Нулевая борьба. Пролог (СИ) - Косачев Александр Викторович - Страница 14
- Предыдущая
- 14/47
- Следующая
Меня удивляло, что Ромеро так любил свою семью. Это было чем-то потрясающим. Откуда всё это в нём? В моей жизни такого никогда не было. Я прошел довольно стандартный путь: мать влюбилась в одного из мастеров, появился я, прошло время, отец ушел в регион и не вернулся. Что с ним стало, я не знаю. Возможно, умер, возможно, другая семья, может, стал одним из тех, кто оставляет подписи, а может, что-то еще. Мать грустила, рассказывала про него, когда я был маленьким, восхищалась, ждала. В общем, типичные романтичные сопли.
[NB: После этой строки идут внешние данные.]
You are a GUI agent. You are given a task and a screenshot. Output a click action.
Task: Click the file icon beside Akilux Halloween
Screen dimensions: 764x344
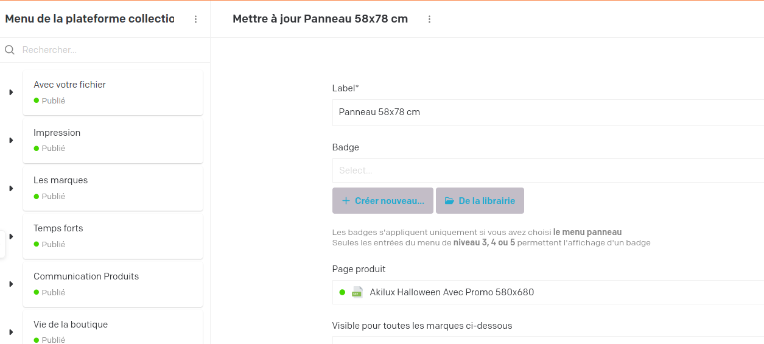point(357,292)
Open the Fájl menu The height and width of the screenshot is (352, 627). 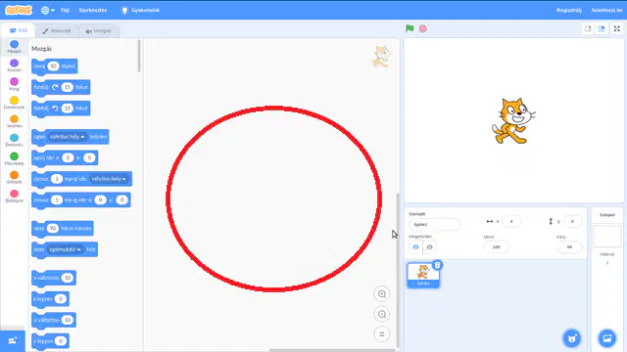(65, 10)
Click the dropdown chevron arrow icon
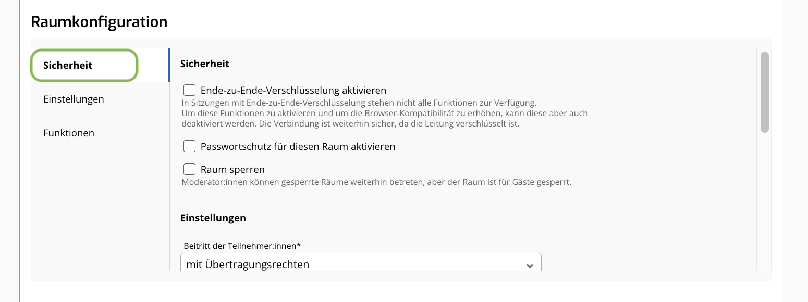 click(x=530, y=266)
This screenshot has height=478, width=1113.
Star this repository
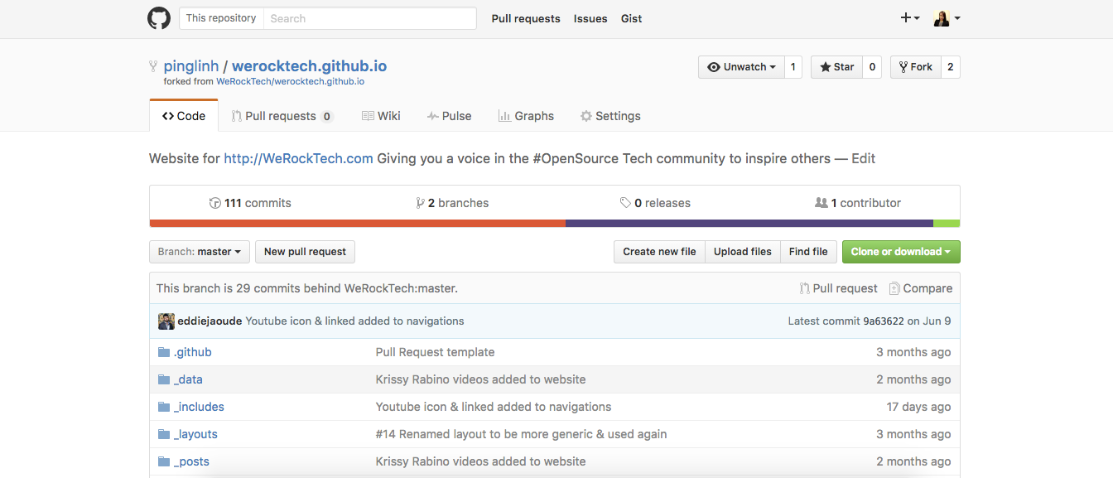836,67
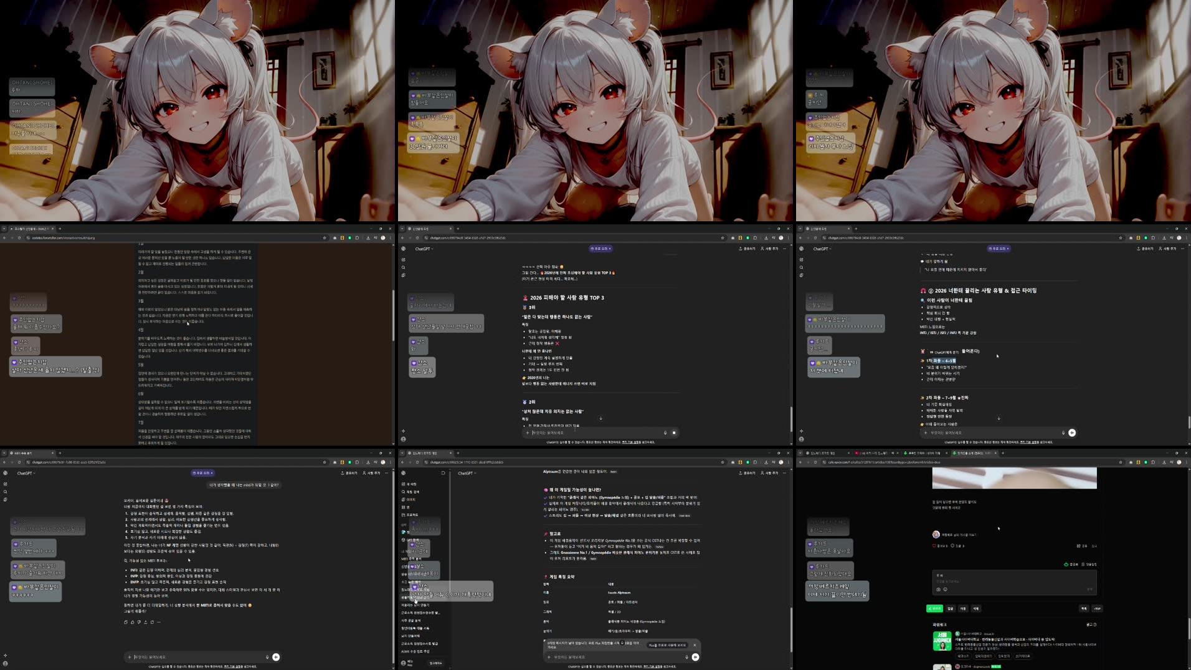Click the green reply button on the cafe post
This screenshot has height=670, width=1191.
pyautogui.click(x=935, y=608)
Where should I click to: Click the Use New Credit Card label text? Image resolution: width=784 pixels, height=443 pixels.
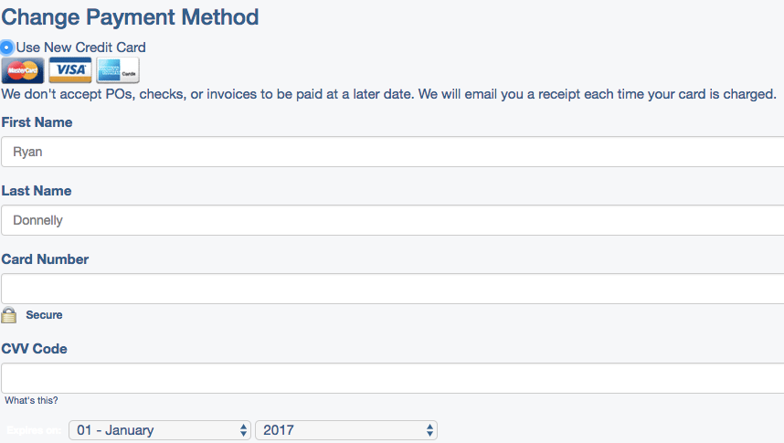tap(81, 47)
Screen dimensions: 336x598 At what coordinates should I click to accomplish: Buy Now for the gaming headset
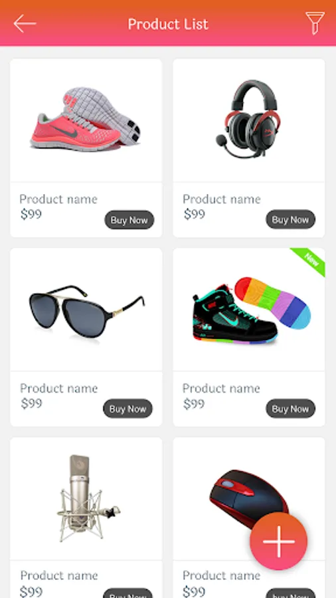[x=290, y=219]
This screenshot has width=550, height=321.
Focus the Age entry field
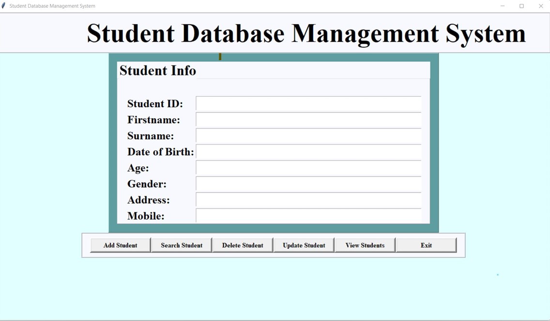click(308, 168)
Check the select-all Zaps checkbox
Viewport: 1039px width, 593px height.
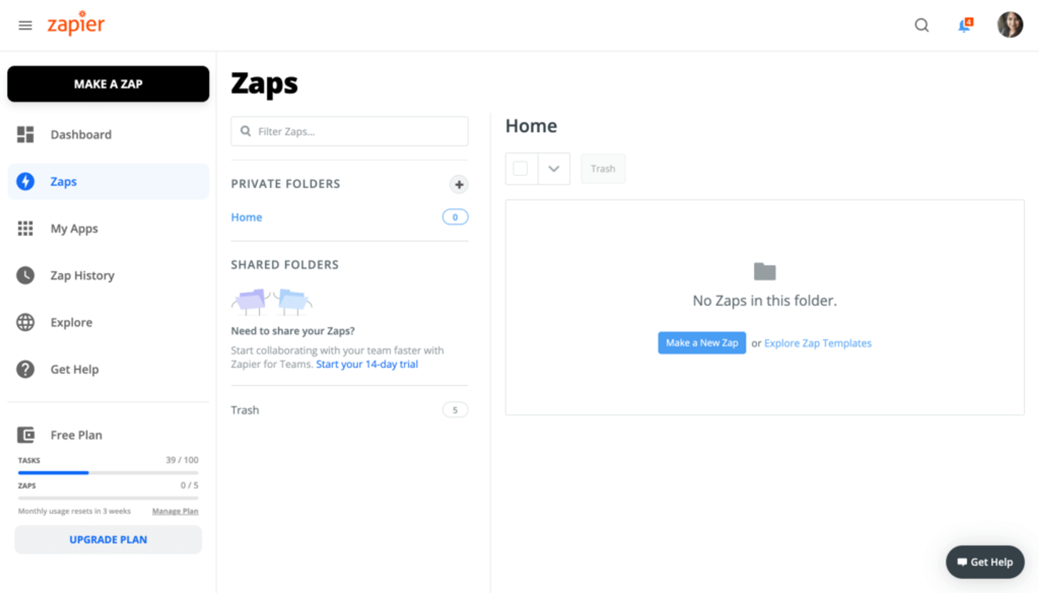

А он всё не появлялся и не появлялся... В школу я не пошел, поскольку она была нам не по карману, сидел дома с матерью на самообучении. Начал интересоваться химерами, боями, это меня затянуло, и в итоге однажды принял участие со своей. Когда умерла мать, я не испытал особой грусти. Словно потерял чужого человека. Мне говорили утешающие слова, твердили, мол, что это такая реакция на стресс, а мне и правда не было больно. Разве что многие бытовые вещи с того момента пришлось делать самостоятельно. Но зато появилась полная свобода действий. Не нужно было больше спрашивать разрешения, договариваться, выслушивать ругань и упреки, отчитываться, говорить на не интересующие меня темы. Если вдуматься, стало даже лучше. Прозвучит, наверное, ужасно, но это было приятное изменение в жизни.
Судя по всему, качество семьи зависит от того, как старшие относятся к детям. Какой пример подают. В моей семье хорошего примера не было, и потому, видимо, я так относился к матери. Семья же Ромеро была совершенно другой, и потому всё было иначе. Может, мы просто грустим только по счастливым семьям? А может, только по людям, которые имели в нашей жизни определенное значение? Родство — это ведь лишь кровные узы, и, если не наделить эти узы значением, то и переживаний особых не будет. Иначе из-за чего переживать? Ну, кровь и кровь, общие гены, но других каких-то вещей здесь совсем нет. Значит, не всех родственников можно отнести к семье, даже если они очень близки генетически.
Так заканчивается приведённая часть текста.